What it means in practice is that if for example, the system firewall is configured to only allow connections to a web application running on the server on port 443 (HTTPS), for example, external attackers can use this to send a so-called magic packet and activate the backdoor without the firewall being able to block it. In other words, it piggybacks on legitimate network traffic that’s already allowed on the system.
Furthermore, when the encrypted magic packet is received the backdoor will open a root shell on a high port locally on the system and will use the iptables Linux firewall to set a rule that redirects all traffic originating from the attacker’s IP address to the shell port. So once the backdoor is activated, if the attackers connect again to the system over port 443, they will instead be greeted with a root shell instead of the web application. Requests from all other IP addresses and legitimate users will continue to be handled normally and be sent to the web application.
Instead of waiting for attackers to connect to the shell, the backdoor can also set up a reverse shell that actively connects back to the attackers, but this is more easily detected if the system is configured to block outgoing connections.
“The use of BPF and packet capture provides a way to bypass local firewalls to allow remote attackers to control the implant,” the researchers said. “Finally, the redirect feature is unique and very dangerous as it can make malicious traffic blend in seamlessly with legitimate traffic on an infected host with exposed ports to the internet.
How to detect BPFdoor
According to PwC’s report, the Red Menshen group uses a variety of post-exploitation tools for lateral movement inside corporate networks after gaining a foothold with BPFdoor. This includes custom variants of the Mangzamel and Gh0st Windows Trojan programs, as well as open-source tools such as Mimikatz and Metasploit. The attackers use virtual private servers hosted at well-known providers to control the BPFDoor implants and also rely on compromised routers in Taiwan to connect to and manage those servers.
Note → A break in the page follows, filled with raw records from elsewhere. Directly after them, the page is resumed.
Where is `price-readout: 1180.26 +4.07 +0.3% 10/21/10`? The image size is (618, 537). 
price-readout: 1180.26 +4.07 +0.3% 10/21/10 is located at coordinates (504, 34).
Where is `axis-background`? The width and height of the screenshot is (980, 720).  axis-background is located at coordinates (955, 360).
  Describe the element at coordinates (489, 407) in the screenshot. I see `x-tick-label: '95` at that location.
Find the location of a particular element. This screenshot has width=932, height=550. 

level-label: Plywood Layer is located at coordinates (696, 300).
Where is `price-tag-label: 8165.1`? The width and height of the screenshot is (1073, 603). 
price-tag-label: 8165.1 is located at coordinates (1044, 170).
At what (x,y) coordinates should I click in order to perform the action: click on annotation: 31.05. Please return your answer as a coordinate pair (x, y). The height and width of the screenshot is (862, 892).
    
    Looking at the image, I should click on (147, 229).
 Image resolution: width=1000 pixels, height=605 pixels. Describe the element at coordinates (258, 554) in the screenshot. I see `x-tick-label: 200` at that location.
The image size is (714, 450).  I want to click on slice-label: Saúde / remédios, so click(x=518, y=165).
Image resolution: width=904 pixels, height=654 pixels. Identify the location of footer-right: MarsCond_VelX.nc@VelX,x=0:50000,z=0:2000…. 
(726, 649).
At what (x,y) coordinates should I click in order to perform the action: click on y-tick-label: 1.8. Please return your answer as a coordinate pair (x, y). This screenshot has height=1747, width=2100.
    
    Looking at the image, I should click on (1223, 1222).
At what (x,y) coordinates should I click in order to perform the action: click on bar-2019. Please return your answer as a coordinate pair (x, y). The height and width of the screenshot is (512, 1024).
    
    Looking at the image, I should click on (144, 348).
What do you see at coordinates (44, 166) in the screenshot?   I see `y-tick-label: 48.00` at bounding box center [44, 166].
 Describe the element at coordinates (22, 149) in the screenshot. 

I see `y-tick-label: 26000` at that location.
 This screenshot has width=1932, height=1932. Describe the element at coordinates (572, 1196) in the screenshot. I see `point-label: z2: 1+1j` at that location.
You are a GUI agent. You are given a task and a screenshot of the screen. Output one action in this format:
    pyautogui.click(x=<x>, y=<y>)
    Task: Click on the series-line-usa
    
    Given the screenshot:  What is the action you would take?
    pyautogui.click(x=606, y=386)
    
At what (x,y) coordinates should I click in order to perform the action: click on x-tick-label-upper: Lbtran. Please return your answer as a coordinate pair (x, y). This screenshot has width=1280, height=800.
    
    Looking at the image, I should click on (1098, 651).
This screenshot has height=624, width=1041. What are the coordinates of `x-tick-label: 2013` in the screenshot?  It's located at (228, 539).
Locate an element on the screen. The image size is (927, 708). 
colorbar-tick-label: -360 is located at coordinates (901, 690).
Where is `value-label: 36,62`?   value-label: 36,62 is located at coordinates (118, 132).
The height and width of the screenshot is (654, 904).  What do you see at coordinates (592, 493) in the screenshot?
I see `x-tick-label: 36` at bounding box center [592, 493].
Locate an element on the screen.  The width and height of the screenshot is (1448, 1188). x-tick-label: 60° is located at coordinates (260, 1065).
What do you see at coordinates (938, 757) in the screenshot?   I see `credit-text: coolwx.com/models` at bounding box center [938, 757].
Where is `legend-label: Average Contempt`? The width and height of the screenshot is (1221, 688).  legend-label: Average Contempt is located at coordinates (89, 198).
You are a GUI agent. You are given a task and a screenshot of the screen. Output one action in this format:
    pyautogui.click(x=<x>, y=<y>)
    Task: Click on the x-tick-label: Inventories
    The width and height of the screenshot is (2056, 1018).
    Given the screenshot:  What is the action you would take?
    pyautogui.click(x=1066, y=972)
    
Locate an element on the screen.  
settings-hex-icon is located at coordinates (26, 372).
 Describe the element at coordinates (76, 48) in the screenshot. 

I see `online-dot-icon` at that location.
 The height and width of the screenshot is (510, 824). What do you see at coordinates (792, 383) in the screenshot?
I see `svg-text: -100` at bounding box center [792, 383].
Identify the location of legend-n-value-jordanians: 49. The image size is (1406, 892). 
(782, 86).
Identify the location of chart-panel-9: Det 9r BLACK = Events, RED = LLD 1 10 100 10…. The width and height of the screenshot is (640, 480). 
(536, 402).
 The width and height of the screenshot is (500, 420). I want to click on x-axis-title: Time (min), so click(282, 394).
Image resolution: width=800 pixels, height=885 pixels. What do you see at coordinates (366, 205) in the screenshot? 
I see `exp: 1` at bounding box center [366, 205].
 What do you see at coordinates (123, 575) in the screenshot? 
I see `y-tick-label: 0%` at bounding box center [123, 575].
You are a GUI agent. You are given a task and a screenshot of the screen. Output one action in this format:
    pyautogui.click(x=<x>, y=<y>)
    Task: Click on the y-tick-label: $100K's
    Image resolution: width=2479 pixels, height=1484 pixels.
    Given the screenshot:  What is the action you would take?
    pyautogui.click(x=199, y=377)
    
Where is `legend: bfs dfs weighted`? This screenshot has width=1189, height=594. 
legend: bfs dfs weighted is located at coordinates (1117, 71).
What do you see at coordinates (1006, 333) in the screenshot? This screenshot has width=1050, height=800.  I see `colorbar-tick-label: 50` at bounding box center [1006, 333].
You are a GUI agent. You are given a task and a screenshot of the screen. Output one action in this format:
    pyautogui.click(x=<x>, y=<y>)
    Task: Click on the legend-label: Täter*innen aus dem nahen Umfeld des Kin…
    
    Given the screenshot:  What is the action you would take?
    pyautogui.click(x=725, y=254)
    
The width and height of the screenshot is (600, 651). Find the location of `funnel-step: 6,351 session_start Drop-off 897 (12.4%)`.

Beaumont and researcher Florian Roth have both shared YARA rules that can be used to scan for different BPFDoor samples inside environments. The Sandfly Security researchers have also shared indicators of compromise and hunting tactics in their analysis warning that simply searching for file hashes is not reliable since malicious binaries can easily be recompiled and changed on Linux.
It’s also worth noting that the abuse of BPF, while rare, is not new. In February, a Chinese cybersecurity firm called Pangu Lab released a report on a backdoor implant they attributed to the U.S. National Security Agency (NSA) and dubbed Bvp47. That implant also relied on BPF to establish a covert communication channel. Beaumont warned at the time that the cybersecurity industry seemed to ignore the significance and potential dangers of BPF and eBPF (extended BPF) being used to evade detection.